THE PROBLEM:
Retype the entries below exactly, and keep every picture out of your version.

[[ INPUT DATA open ]]

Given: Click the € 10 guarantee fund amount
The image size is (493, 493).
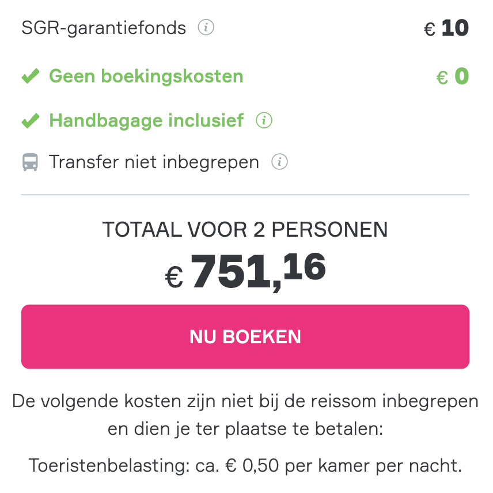Looking at the screenshot, I should tap(446, 28).
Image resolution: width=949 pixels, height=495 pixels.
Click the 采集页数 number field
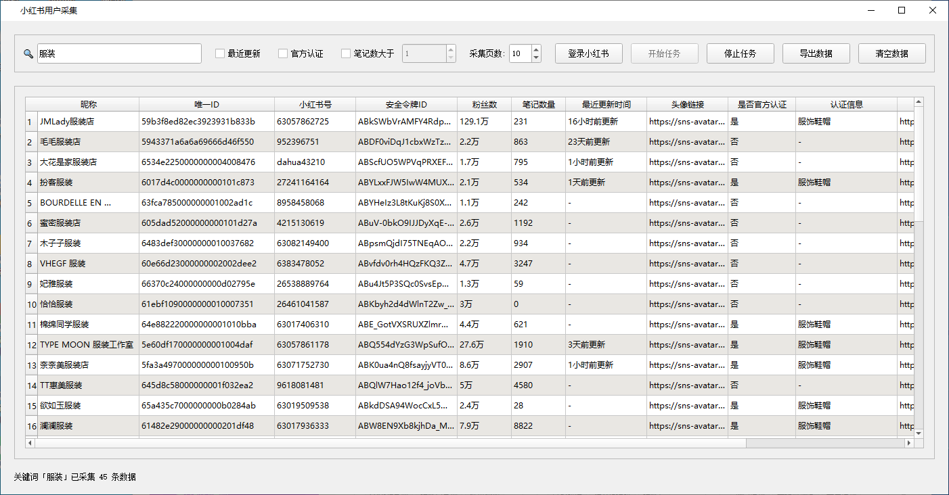(521, 53)
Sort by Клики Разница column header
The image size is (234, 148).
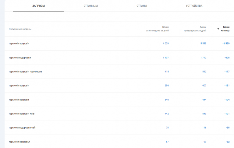(225, 29)
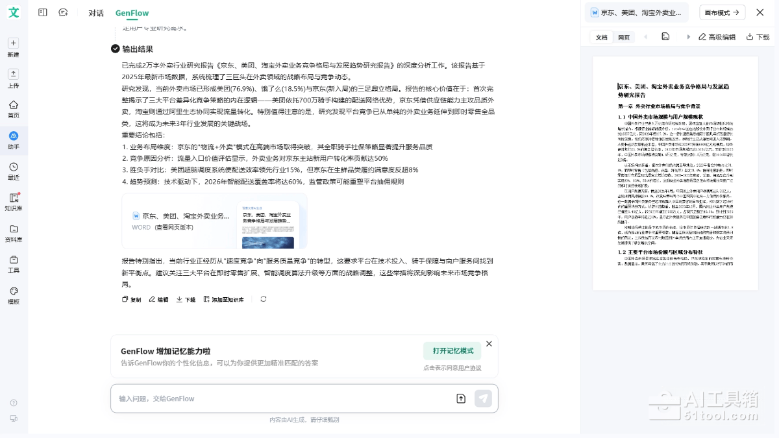Toggle the sidebar panel layout icon
Viewport: 779px width, 438px height.
point(43,12)
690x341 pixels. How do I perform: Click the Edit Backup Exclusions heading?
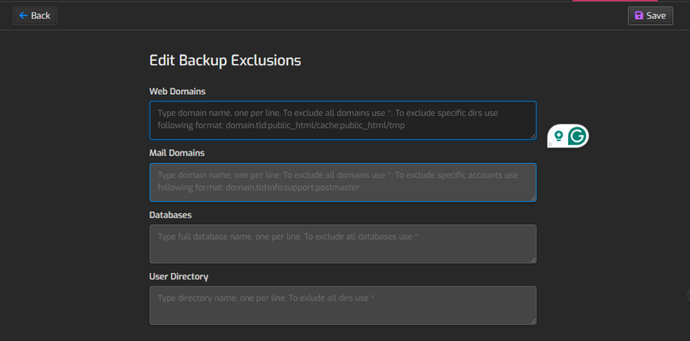coord(225,60)
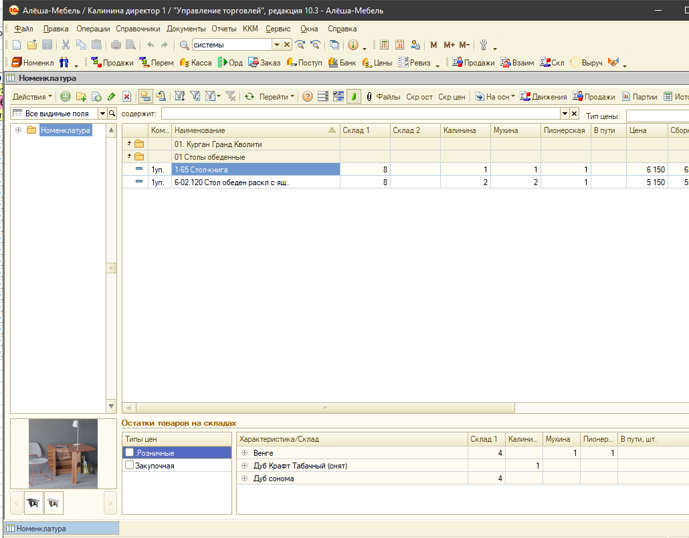Image resolution: width=689 pixels, height=538 pixels.
Task: Open the calendar icon in the main toolbar
Action: [399, 45]
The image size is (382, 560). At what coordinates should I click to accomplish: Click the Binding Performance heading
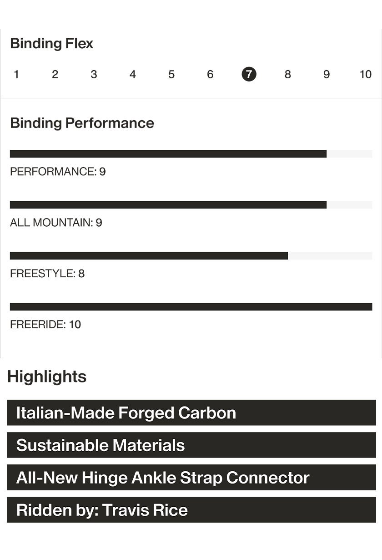pos(82,123)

[[ INPUT DATA closed ]]

EXERCISE RESULT:
Given: Click the € 10 guarantee fund amount
The image size is (493, 493).
Looking at the screenshot, I should tap(446, 28).
Image resolution: width=949 pixels, height=495 pixels.
Click the 采集页数 number field
(521, 53)
Sort by Клики Разница column header
The image size is (234, 148).
(225, 29)
Toggle the sidebar panel layout icon
Viewport: 779px width, 438px height.
point(43,12)
690x341 pixels. How do I perform: Click the Edit Backup Exclusions heading?
coord(225,60)
Image resolution: width=689 pixels, height=538 pixels.
Task: Open the calendar icon in the main toolbar
Action: [399, 45]
The image size is (382, 560). At what coordinates should I click to accomplish: Click the Binding Performance heading
pos(82,123)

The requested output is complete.